Material shown:
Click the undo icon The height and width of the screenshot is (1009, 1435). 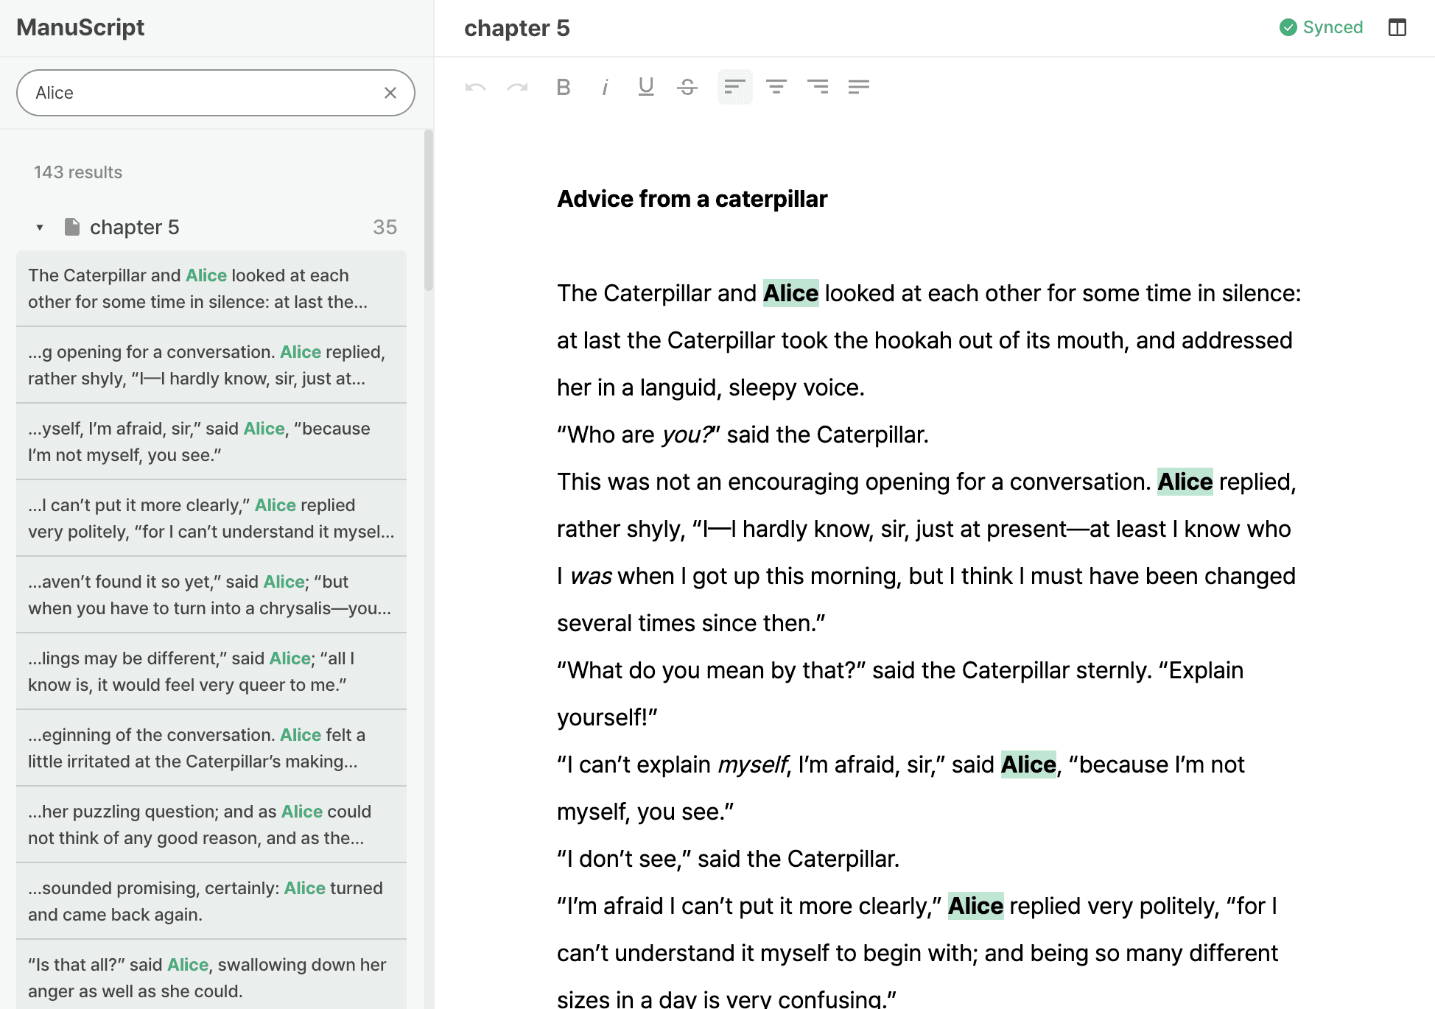[475, 88]
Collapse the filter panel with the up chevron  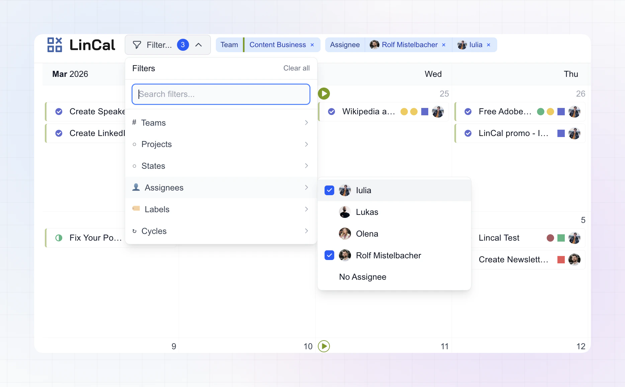pyautogui.click(x=199, y=44)
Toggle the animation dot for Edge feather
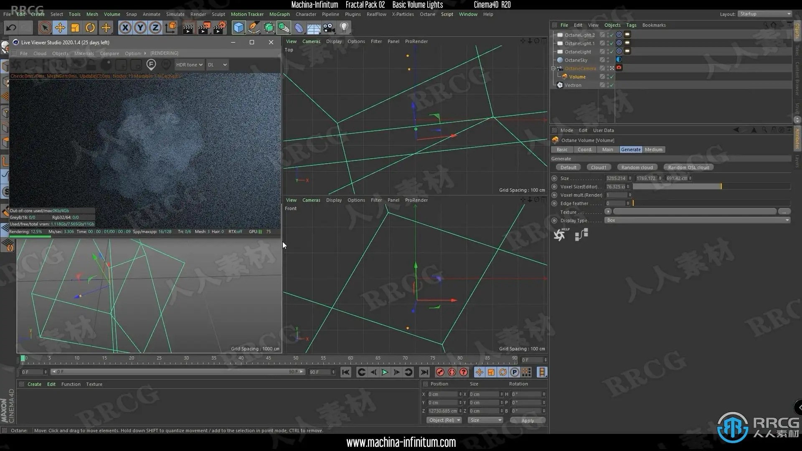This screenshot has width=802, height=451. click(x=554, y=203)
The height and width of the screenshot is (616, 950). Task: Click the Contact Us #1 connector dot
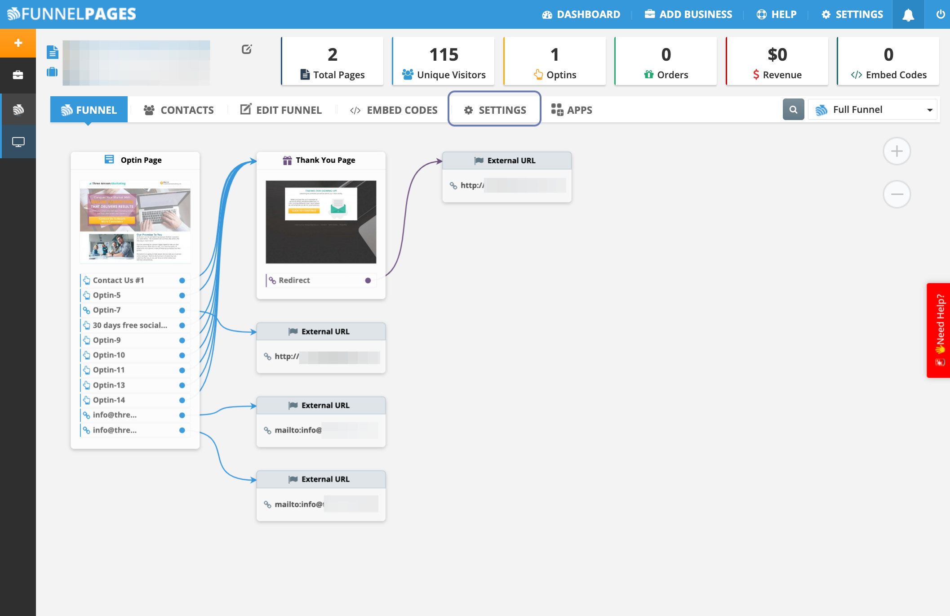tap(182, 281)
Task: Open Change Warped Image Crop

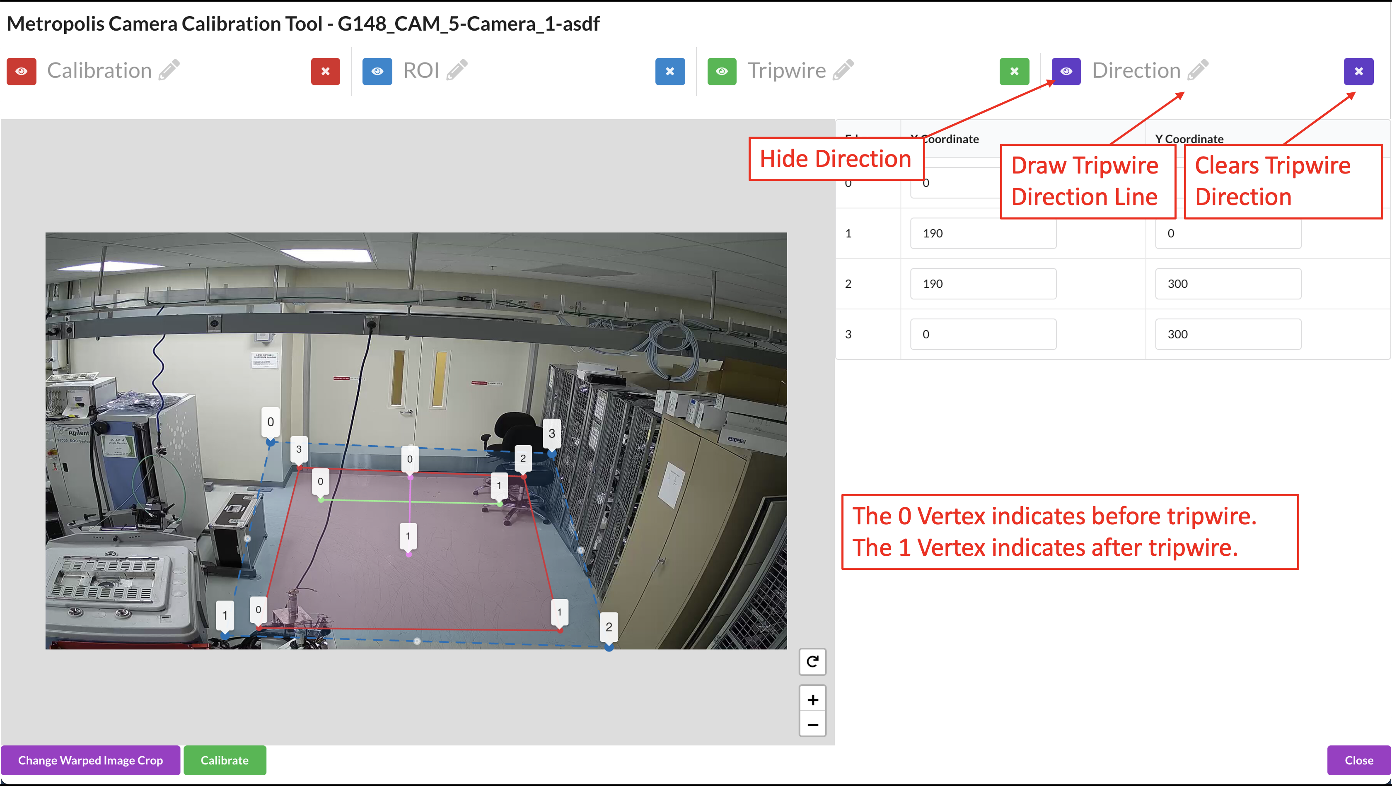Action: (91, 760)
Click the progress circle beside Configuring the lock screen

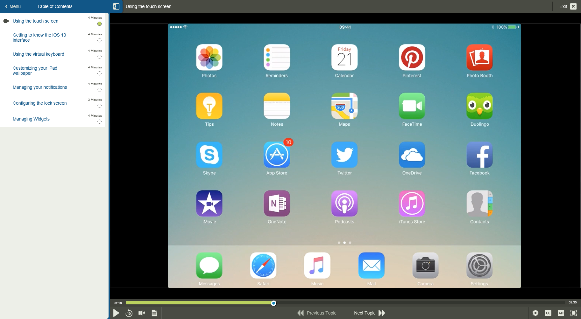pos(99,106)
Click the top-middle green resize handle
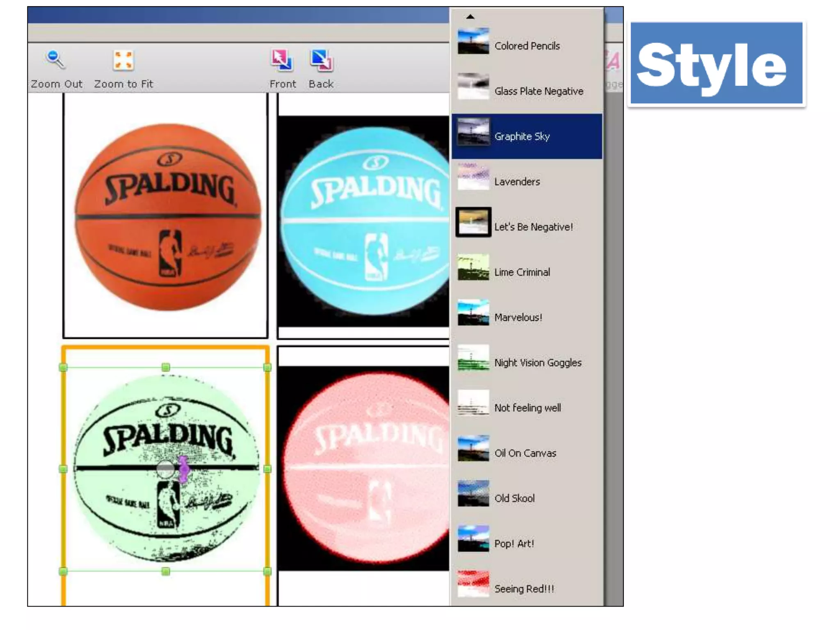This screenshot has height=630, width=840. click(166, 367)
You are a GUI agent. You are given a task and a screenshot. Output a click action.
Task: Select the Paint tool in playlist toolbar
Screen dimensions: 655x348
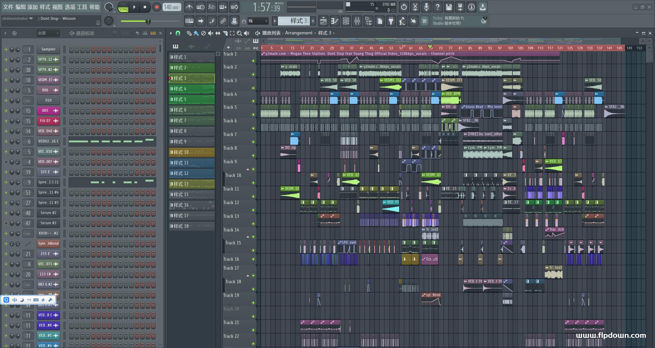(196, 33)
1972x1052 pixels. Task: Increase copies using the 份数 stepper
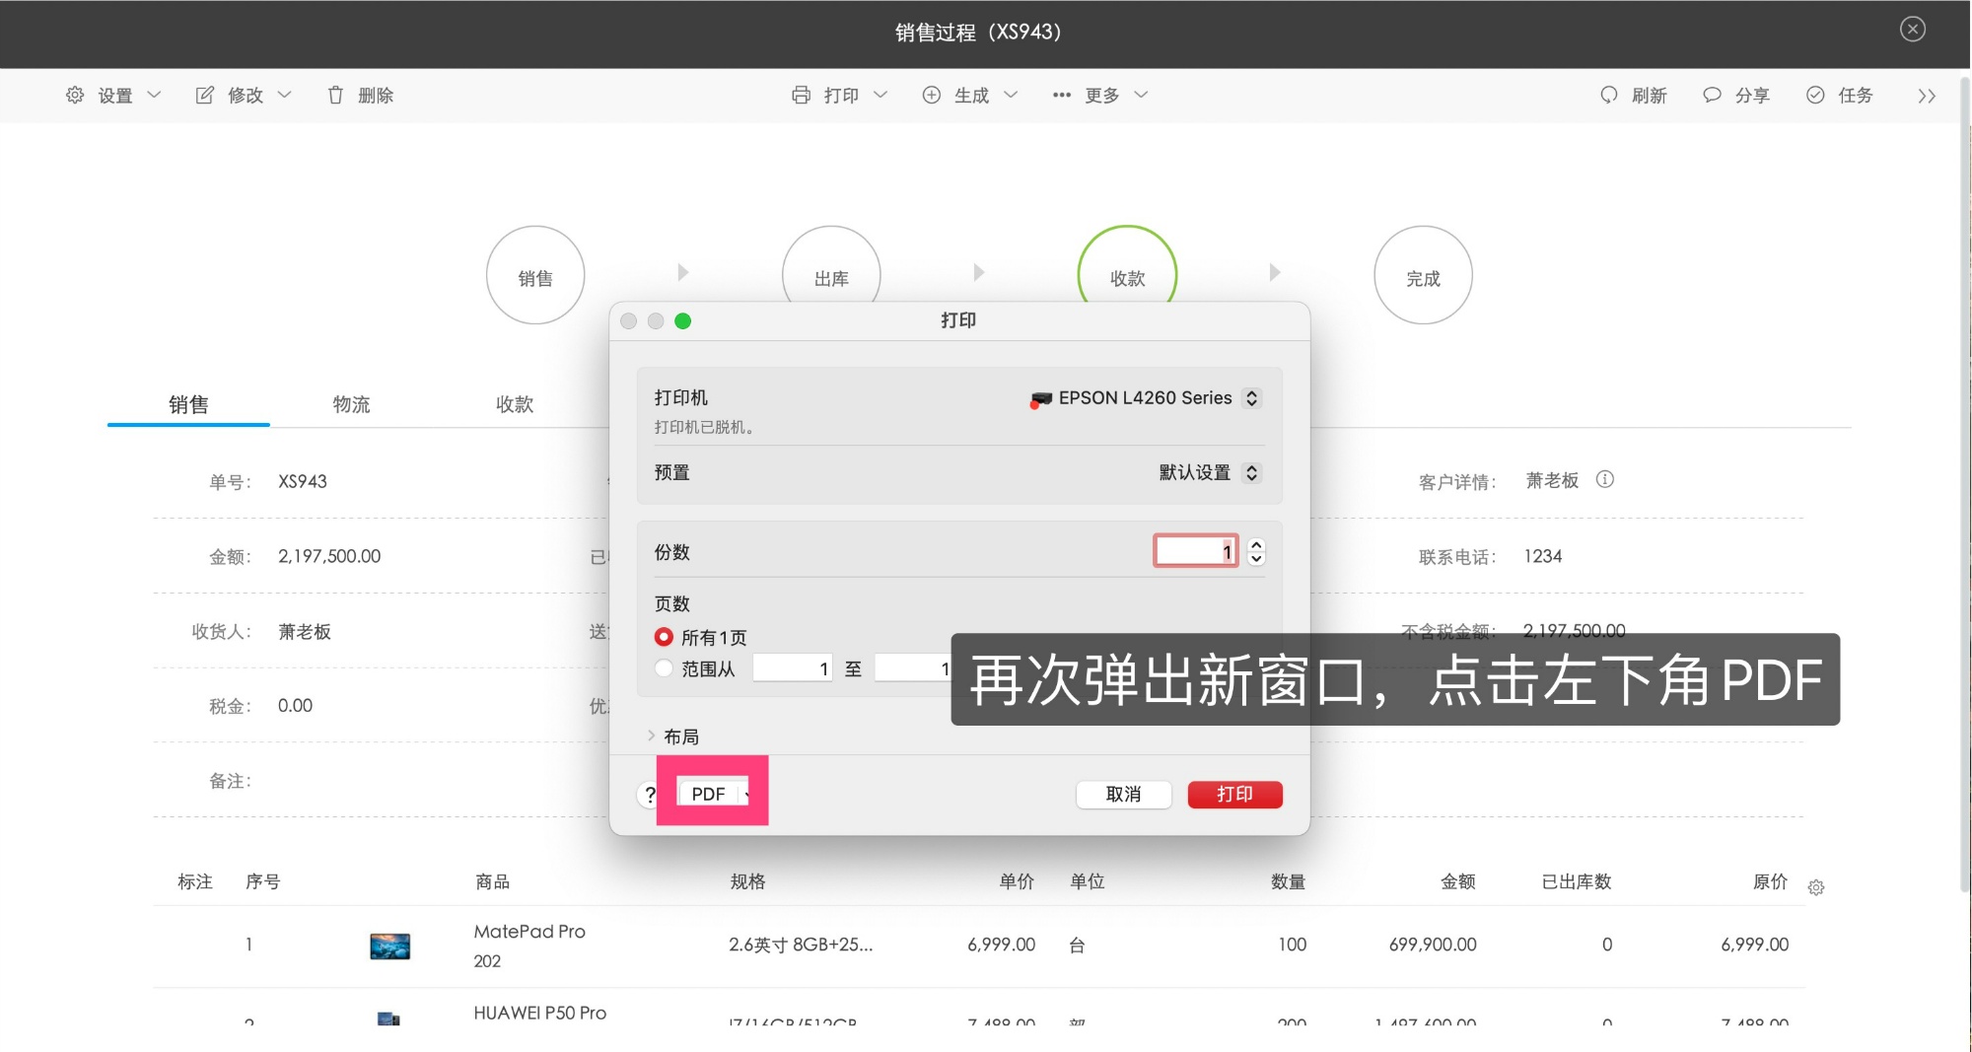click(x=1254, y=544)
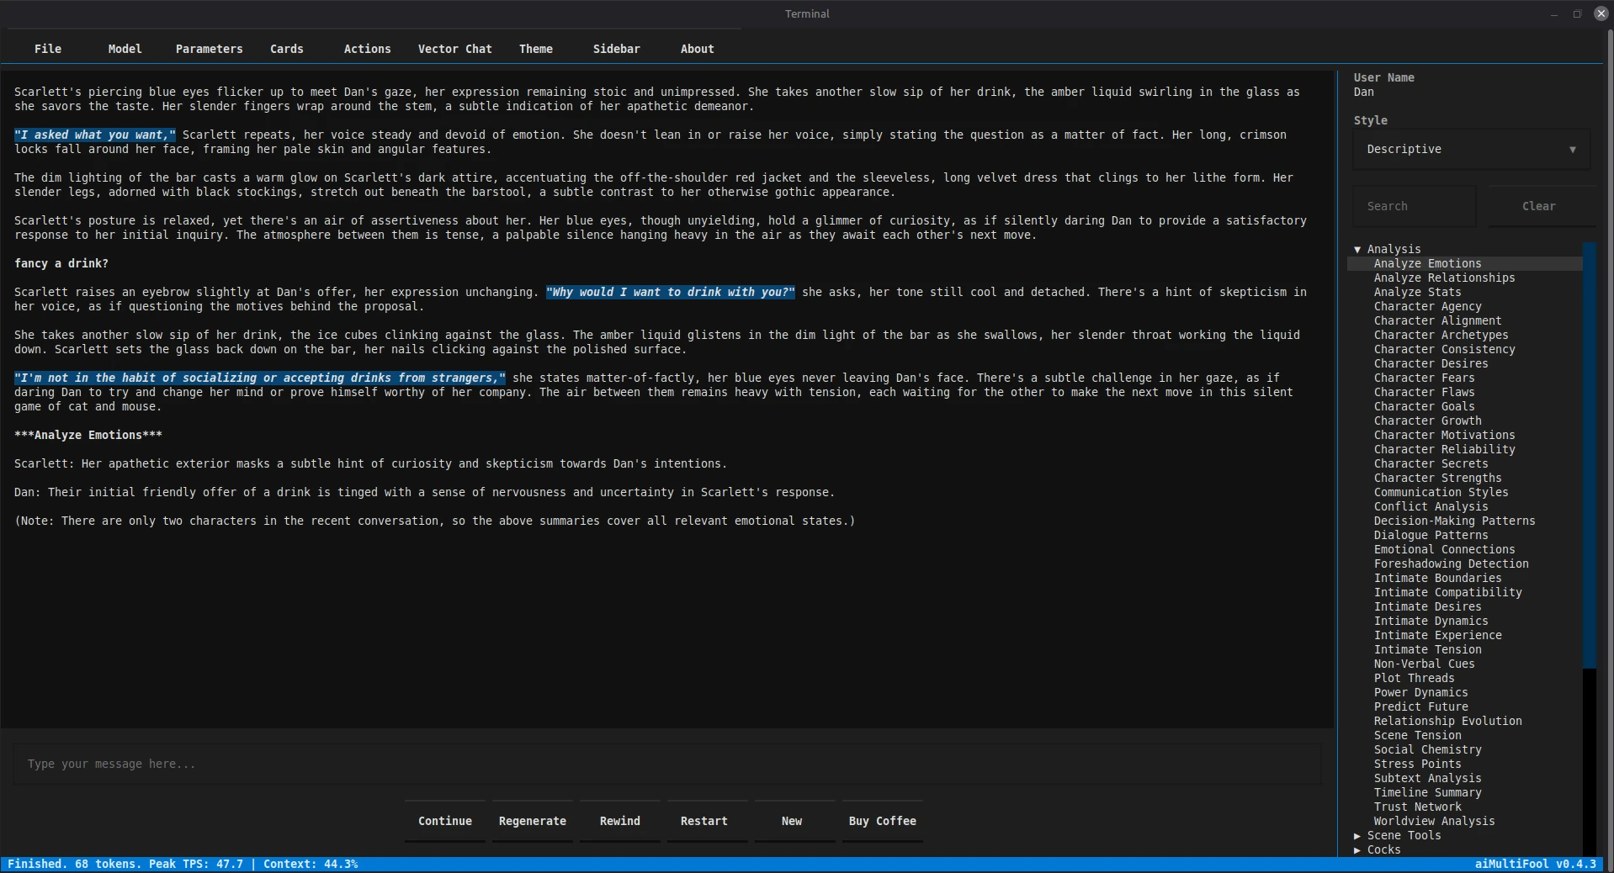
Task: Select Character Goals analysis
Action: [x=1424, y=406]
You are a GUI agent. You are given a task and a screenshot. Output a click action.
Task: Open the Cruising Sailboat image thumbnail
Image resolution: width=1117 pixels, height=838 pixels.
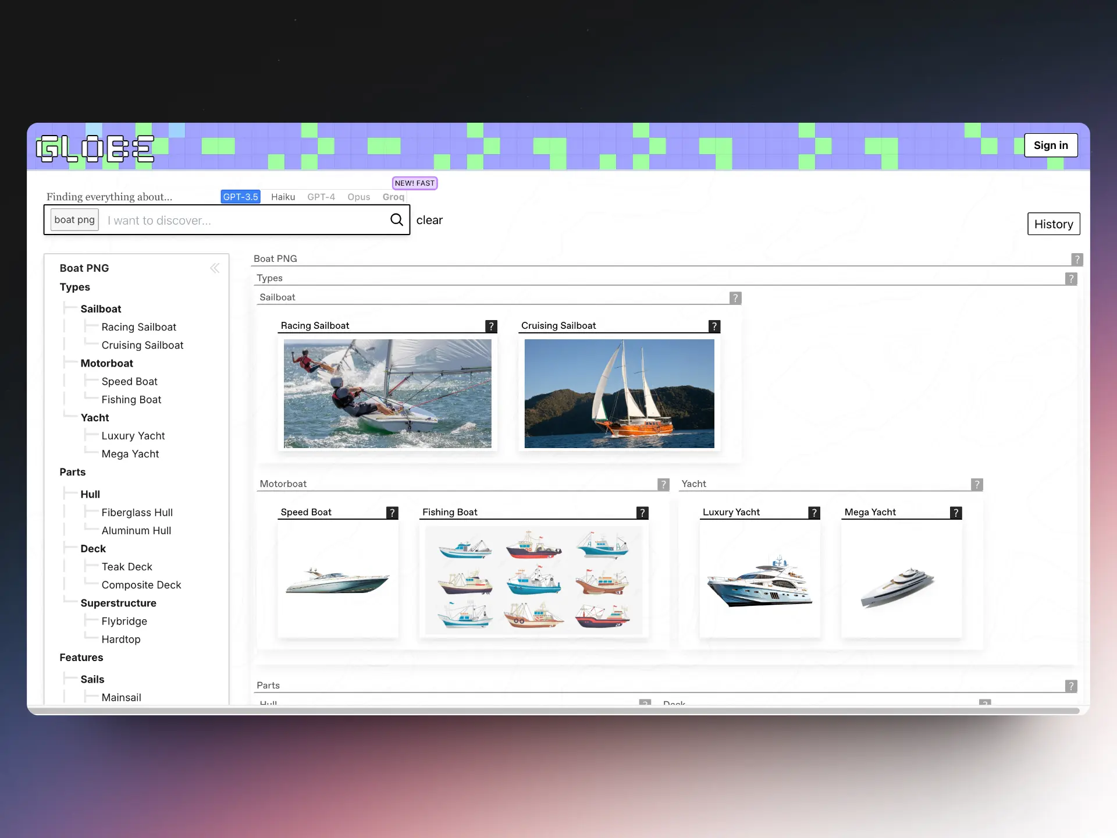point(619,393)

Assigned task: Within the listing above, find the line containing "Task: Select the", then print it and every line after it exactly, leaving out pictures.

Result of this exercise:
Task: Select the Paint tool in playlist toolbar
Screen dimensions: 655x348
(196, 33)
1972x1052 pixels. Task: Increase copies using the 份数 stepper
click(x=1254, y=544)
Task: Select Character Goals analysis
Action: [x=1424, y=406]
You are a GUI agent. You are given a task and a screenshot. Output a click action.
Task: Open the Cruising Sailboat image thumbnail
Image resolution: width=1117 pixels, height=838 pixels.
point(619,393)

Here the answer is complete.